Shanks a visiblement quelques comptes à régler avec le couple ("Ce film se penche sur ce que vivre à deux peut avoir de terrifiant, sur ces angoisses persistantes liées à l’engagement portées à leur paroxysme"), et Together explore, en mode body horror, les tourments de la codépendance affective sans jamais faire de cadeaux à Millie et à Tim (Alison Brie et Dave Franco, en couple à l’écran comme à la ville). Cette attirance, cette "aimantation" des peaux, offre des séquences très réussies où les deux tourtereaux, malgré tous leurs efforts, ne peuvent lutter contre l’irréversible processus de fusion dont ils sont les victimes.

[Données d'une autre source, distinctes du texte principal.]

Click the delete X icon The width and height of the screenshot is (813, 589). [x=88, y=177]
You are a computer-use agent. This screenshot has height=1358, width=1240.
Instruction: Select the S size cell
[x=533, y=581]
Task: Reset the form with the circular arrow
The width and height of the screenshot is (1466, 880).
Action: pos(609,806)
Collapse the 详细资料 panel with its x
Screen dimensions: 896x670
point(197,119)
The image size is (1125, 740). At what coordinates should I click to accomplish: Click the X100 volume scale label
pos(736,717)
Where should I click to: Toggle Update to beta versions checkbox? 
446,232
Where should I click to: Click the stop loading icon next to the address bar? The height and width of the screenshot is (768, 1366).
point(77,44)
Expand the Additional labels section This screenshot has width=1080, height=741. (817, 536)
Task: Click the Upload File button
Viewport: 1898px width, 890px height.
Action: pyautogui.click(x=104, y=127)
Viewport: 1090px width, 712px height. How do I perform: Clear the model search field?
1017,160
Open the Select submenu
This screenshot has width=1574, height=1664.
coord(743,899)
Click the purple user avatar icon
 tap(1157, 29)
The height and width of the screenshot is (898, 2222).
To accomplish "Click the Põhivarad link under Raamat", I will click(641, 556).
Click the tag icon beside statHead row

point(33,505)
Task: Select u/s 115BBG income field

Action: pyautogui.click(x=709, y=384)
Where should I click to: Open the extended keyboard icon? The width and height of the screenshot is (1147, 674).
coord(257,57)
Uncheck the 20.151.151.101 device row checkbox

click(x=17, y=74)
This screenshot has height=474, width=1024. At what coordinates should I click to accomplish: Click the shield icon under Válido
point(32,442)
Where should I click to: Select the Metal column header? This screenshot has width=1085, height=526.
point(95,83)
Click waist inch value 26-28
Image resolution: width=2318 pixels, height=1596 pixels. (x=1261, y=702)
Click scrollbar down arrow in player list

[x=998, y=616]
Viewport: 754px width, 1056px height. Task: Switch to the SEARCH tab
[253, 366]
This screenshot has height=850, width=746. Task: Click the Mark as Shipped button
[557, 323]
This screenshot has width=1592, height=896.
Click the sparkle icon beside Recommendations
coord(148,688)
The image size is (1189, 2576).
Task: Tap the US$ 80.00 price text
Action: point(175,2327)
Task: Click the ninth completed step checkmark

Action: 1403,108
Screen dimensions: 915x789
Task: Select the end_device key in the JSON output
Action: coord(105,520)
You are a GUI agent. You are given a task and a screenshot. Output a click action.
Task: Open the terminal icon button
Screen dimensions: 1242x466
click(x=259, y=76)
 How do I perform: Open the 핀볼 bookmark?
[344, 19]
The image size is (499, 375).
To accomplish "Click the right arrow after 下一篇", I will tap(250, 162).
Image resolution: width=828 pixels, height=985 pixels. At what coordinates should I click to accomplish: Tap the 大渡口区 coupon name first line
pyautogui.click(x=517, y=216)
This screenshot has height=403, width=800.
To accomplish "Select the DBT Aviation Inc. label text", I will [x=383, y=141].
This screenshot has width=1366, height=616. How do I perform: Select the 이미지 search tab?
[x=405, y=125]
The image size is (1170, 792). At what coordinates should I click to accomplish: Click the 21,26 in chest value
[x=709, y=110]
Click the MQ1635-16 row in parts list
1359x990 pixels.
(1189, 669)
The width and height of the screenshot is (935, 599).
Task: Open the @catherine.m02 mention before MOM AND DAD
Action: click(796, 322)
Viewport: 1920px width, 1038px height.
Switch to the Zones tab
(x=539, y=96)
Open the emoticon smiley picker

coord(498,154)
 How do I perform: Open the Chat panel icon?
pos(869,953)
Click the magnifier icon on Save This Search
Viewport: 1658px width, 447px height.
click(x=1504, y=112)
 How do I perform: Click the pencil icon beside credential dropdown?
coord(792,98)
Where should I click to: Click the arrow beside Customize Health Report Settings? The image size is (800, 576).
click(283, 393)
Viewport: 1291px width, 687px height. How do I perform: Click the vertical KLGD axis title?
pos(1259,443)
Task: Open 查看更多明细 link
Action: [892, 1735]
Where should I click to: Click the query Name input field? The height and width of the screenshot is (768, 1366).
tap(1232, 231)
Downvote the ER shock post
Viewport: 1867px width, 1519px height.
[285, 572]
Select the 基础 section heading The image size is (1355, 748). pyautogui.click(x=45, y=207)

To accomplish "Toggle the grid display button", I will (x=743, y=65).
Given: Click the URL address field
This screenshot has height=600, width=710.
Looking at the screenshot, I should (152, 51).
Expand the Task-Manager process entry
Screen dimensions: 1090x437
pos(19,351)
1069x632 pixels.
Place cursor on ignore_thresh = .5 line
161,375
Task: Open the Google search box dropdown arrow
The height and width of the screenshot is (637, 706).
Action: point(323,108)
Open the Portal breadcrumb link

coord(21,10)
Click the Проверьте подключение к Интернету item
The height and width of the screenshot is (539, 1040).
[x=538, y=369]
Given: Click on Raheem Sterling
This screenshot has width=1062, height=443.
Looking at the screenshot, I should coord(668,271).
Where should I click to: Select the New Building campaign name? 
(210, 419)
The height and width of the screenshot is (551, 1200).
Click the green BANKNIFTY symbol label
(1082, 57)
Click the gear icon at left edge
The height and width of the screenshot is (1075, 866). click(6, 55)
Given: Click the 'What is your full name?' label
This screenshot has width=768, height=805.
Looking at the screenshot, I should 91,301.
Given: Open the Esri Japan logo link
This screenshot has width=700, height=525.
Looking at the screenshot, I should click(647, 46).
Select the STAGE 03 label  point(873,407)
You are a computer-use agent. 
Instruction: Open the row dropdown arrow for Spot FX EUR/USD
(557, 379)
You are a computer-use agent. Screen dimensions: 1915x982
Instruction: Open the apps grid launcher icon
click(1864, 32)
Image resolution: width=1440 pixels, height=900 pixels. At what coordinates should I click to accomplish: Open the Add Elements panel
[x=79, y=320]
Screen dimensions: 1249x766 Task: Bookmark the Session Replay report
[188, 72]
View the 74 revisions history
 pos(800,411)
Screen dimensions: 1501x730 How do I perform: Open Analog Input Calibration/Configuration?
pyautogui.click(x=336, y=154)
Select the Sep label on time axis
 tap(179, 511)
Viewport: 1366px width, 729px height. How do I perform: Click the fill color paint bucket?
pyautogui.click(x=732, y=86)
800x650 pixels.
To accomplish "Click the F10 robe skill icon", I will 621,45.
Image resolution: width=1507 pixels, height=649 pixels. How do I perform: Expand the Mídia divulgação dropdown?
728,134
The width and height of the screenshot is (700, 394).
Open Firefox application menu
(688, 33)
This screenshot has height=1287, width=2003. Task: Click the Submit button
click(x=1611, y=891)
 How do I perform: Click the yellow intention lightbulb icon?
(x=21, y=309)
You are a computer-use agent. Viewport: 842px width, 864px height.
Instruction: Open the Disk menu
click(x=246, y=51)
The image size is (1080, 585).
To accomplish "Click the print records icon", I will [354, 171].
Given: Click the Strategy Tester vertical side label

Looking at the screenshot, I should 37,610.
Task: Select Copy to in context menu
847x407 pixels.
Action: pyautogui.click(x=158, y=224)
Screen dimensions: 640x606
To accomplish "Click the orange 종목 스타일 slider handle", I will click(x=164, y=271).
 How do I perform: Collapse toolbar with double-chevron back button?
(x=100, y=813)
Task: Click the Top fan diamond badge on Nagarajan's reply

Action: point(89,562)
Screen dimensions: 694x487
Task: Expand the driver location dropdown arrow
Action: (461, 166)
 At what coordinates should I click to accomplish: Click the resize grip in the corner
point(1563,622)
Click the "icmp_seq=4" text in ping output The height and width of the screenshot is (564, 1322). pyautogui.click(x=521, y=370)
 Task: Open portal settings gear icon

En dépit de son concept alléchant (mais a priori problématique puisque Patrick Henry Phelan, scénariste et réalisateur du film Better half sorti en 2023, accuse Shanks de plagiat), Together ne tient pas toutes ses promesses. Notamment parce que le scénario, dans sa dernière demi-heure, finit par devenir prévisible. Trop explicatif. Comme renonçant à sa part d’originalité et aux possibilités offertes, même si l’image finale fait son petit effet et ouvrirait presque à une possible suite. Car, en vérité, Together avait le potentiel pour devenir un (grand ?) film d’amour détraqué à l’instar de Possession, de Boxing Helena ou de La secrétaire.